あの日たち
「あの日」と名付けて曖昧にはぐらかしている日。
誕生日や記念日みたいに、分かりやすい名前がついた日という訳ではなく、特別な思い出になるような日という訳でもない。
何気なく夕空を見上げた時のことや、バスに揺られて窓から街や人を見た時のような些細なことだったかもしれないし、どうにもならない悲しみがあることを知った日や、それでも前を向かなければならない残酷さを憶えた時のような言葉にできない日だったかもしれない。その一つひとつに「名前」はないけど、意外にも「あの日」のことを僕らは思い出すもので。

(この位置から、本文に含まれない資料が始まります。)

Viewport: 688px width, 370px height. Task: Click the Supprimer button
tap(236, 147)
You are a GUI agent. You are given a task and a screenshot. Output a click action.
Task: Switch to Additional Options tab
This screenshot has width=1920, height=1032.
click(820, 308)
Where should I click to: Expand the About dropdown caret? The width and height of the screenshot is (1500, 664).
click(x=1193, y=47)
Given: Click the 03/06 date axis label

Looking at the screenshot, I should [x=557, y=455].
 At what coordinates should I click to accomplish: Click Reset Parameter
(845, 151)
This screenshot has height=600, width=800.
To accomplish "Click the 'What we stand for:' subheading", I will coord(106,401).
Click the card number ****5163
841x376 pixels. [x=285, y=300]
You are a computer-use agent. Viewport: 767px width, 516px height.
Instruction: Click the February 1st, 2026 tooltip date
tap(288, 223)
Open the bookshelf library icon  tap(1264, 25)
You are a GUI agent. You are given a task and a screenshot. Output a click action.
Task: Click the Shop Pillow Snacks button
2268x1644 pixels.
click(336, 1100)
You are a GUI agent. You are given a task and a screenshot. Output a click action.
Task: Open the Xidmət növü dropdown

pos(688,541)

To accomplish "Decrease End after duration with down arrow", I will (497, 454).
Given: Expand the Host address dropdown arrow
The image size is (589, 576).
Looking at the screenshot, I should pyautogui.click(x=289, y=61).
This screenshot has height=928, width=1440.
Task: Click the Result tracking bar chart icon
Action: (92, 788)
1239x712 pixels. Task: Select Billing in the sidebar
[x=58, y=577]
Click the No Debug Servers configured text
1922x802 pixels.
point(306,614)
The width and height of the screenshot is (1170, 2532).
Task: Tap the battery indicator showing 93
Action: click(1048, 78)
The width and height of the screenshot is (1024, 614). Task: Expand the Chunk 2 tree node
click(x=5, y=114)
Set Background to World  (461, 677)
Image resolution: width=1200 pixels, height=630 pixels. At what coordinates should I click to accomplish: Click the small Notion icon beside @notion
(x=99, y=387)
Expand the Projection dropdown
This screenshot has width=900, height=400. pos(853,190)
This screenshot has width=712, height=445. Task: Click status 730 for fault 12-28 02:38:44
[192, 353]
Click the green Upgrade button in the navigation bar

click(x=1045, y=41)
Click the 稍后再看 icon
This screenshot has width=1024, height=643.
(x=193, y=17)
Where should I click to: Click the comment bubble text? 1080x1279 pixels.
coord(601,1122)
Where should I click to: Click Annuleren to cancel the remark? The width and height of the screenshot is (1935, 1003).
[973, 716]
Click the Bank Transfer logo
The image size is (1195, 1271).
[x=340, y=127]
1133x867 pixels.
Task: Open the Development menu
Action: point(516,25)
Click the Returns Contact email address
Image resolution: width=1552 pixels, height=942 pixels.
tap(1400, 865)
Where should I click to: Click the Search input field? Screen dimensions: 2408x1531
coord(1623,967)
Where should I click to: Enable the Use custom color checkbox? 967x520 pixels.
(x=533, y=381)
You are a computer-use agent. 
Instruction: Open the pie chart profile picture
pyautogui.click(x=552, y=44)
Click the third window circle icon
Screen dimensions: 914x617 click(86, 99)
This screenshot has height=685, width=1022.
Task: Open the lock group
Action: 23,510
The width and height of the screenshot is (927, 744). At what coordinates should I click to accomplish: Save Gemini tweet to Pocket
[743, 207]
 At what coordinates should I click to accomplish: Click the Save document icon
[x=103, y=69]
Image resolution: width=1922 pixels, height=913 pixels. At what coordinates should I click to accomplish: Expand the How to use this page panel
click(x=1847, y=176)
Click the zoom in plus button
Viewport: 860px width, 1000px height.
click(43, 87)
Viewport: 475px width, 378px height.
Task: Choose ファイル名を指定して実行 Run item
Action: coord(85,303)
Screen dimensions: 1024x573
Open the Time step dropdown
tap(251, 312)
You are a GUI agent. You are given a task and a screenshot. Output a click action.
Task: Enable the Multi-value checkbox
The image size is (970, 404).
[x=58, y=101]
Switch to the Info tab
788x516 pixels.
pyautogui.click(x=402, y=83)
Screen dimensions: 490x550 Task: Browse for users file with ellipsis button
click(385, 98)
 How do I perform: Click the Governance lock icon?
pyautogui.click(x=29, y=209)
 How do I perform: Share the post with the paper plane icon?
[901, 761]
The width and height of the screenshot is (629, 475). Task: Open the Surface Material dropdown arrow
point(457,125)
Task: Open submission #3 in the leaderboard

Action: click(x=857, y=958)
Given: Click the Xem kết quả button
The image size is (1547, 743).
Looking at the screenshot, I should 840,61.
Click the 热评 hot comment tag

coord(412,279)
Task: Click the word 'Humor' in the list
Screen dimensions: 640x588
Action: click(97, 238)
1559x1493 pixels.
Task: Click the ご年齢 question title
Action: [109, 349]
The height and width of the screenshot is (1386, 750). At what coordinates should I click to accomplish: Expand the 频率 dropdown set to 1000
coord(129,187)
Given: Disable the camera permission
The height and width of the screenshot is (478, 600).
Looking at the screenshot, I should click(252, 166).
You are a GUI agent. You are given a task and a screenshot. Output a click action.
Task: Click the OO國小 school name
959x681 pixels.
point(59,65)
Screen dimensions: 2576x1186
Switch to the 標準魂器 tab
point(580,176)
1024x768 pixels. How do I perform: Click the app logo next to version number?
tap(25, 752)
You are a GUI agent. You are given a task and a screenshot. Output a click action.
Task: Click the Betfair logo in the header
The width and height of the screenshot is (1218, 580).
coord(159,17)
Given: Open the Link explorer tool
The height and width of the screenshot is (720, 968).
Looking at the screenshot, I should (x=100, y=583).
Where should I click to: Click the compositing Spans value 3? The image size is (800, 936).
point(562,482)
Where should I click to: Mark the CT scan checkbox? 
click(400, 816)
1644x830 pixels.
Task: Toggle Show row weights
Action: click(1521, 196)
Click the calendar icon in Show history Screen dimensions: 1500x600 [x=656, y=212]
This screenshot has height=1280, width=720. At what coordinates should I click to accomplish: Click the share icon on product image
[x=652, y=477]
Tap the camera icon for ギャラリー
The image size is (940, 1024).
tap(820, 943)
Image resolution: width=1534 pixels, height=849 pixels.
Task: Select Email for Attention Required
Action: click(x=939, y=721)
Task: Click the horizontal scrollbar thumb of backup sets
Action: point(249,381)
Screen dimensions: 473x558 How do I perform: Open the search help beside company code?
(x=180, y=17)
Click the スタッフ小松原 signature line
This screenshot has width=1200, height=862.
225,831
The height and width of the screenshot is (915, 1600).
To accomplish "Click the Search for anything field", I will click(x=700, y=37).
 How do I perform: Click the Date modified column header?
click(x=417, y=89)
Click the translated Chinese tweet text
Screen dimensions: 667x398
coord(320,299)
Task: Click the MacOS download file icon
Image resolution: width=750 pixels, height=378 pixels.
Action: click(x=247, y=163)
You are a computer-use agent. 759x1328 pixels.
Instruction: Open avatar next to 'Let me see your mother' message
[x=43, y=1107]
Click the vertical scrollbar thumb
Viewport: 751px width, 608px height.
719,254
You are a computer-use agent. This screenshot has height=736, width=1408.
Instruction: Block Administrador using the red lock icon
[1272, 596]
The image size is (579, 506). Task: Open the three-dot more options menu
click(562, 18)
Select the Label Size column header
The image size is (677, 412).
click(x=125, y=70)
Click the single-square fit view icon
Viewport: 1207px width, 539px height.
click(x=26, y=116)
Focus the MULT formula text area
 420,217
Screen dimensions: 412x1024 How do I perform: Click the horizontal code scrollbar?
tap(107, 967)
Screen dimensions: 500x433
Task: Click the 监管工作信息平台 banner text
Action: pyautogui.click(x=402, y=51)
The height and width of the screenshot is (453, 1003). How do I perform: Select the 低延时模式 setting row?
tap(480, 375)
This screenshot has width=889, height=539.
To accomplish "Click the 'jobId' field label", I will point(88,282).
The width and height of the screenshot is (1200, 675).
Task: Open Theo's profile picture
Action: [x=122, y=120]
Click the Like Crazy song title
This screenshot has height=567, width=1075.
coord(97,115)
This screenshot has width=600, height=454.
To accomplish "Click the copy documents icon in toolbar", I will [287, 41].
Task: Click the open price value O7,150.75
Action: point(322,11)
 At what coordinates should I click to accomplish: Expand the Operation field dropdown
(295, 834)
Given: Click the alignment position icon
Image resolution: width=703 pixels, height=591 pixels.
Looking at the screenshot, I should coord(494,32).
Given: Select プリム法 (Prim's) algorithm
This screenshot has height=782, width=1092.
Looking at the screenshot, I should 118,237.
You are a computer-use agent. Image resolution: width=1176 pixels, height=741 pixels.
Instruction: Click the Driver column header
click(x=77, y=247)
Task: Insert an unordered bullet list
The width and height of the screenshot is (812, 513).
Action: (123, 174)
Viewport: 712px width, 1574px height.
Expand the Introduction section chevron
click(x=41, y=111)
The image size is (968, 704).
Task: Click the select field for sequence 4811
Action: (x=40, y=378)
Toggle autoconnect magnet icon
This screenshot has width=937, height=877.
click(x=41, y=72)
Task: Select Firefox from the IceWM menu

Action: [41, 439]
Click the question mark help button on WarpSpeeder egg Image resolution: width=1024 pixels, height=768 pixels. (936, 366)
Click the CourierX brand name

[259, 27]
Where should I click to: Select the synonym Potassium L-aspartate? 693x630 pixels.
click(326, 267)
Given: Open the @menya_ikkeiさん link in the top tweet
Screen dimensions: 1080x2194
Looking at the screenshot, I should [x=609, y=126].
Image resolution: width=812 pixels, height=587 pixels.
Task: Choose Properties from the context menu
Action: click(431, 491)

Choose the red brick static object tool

僕にとって映像を残そうとすることは、そんな「あの日たち」を残すことでした。
夢がたくさんあった。数え切れないほどの夢を抱えていた。そのうち、すっかり大人になって幼少期に描いていた将来を今生きている。ただのひとつも叶わなかったと想っていたけれど、これまでの道のりを手繰れば、こんなにも恵まれて愛されて許されていたのだと思い知る。ひとりでは抱きごたえのなかった思い出も、誰かが注いだ温もりでこんなにも満たされる。何一つ差し出してはあげられなかったのに。
目の当たりにしてきたものは、どれだけ月日の流れにさらされてもその面影を静かに胸の内に宿らせ僅かにも色褪せることがない。無邪気でわがままだった頃も、愛されるたまらなさを知った日も、誰かを傷付けてしまった瞬間も。そのひとつひとつを解いて想いを寄せて、そしてまた、さよならを継ぐ。長い手紙を書くように、訪れる日々に想いを託していく。